▶ _What is asked_
Reproduce the records below word for word, keeping every line in its original order.

▶ _Materials provided_
+ + + +
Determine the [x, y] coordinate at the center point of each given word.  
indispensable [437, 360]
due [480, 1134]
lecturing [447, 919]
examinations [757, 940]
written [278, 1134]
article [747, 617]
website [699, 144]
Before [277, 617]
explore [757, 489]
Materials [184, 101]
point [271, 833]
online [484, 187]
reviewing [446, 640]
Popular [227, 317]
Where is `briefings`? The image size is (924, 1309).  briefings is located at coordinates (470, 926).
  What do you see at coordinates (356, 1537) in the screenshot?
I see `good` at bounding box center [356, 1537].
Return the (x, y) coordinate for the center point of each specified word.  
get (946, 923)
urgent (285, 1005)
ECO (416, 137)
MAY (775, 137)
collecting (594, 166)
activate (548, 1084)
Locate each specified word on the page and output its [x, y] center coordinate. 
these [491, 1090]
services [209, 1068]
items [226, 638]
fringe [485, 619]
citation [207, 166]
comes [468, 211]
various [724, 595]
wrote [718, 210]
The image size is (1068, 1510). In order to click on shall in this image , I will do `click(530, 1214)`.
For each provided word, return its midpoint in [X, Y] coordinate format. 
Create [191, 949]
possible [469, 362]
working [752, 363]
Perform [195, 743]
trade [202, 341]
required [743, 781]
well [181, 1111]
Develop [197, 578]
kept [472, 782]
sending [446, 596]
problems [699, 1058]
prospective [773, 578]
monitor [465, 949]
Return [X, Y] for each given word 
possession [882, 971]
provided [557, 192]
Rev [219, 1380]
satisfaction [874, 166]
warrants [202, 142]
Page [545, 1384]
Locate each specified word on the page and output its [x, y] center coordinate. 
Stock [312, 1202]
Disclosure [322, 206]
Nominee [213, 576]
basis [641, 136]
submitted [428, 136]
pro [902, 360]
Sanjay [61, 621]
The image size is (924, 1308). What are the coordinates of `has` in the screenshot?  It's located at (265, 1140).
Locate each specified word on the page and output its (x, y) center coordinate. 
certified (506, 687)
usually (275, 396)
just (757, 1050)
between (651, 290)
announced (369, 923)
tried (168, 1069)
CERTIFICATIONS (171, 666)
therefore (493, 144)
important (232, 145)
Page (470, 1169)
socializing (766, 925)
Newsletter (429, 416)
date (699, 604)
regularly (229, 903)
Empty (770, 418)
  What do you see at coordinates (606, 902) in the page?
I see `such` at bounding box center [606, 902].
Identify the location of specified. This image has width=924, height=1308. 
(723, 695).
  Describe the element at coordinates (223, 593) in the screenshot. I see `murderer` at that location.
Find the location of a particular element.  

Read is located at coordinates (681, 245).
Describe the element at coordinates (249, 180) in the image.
+ + + +
▶ _Solved exercise_
Determine the [x, y] coordinate at the center point of each given word.  
indispensable [437, 360]
due [480, 1134]
lecturing [447, 919]
examinations [757, 940]
written [278, 1134]
article [747, 617]
website [699, 144]
Before [277, 617]
explore [757, 489]
Materials [184, 101]
point [271, 833]
online [484, 187]
reviewing [446, 640]
Popular [227, 317]
Where is `briefings`? The image size is (924, 1309).  briefings is located at coordinates (470, 926).
  What do you see at coordinates (356, 1537) in the screenshot?
I see `good` at bounding box center [356, 1537].
Return the (x, y) coordinate for the center point of each specified word.  
get (946, 923)
urgent (285, 1005)
ECO (416, 137)
MAY (775, 137)
collecting (594, 166)
activate (548, 1084)
Locate each specified word on the page and output its [x, y] center coordinate. 
these [491, 1090]
services [209, 1068]
items [226, 638]
fringe [485, 619]
citation [207, 166]
comes [468, 211]
various [724, 595]
wrote [718, 210]
The image size is (1068, 1510). In order to click on shall in this image , I will do `click(530, 1214)`.
For each provided word, return its midpoint in [X, Y] coordinate format. 
Create [191, 949]
possible [469, 362]
working [752, 363]
Perform [195, 743]
trade [202, 341]
required [743, 781]
well [181, 1111]
Develop [197, 578]
kept [472, 782]
sending [446, 596]
problems [699, 1058]
prospective [773, 578]
monitor [465, 949]
Return [X, Y] for each given word 
possession [882, 971]
provided [557, 192]
Rev [219, 1380]
satisfaction [874, 166]
warrants [202, 142]
Page [545, 1384]
Locate each specified word on the page and output its [x, y] center coordinate. 
Stock [312, 1202]
Disclosure [322, 206]
Nominee [213, 576]
basis [641, 136]
submitted [428, 136]
pro [902, 360]
Sanjay [61, 621]
The image size is (924, 1308). What are the coordinates of `has` in the screenshot?  It's located at (265, 1140).
Locate each specified word on the page and output its (x, y) center coordinate. 
certified (506, 687)
usually (275, 396)
just (757, 1050)
between (651, 290)
announced (369, 923)
tried (168, 1069)
CERTIFICATIONS (171, 666)
therefore (493, 144)
important (232, 145)
Page (470, 1169)
socializing (766, 925)
Newsletter (429, 416)
date (699, 604)
regularly (229, 903)
Empty (770, 418)
  What do you see at coordinates (606, 902) in the page?
I see `such` at bounding box center [606, 902].
Identify the location of specified. This image has width=924, height=1308. 
(723, 695).
  Describe the element at coordinates (223, 593) in the screenshot. I see `murderer` at that location.
Find the location of a particular element.  

Read is located at coordinates (681, 245).
Describe the element at coordinates (249, 180) in the image.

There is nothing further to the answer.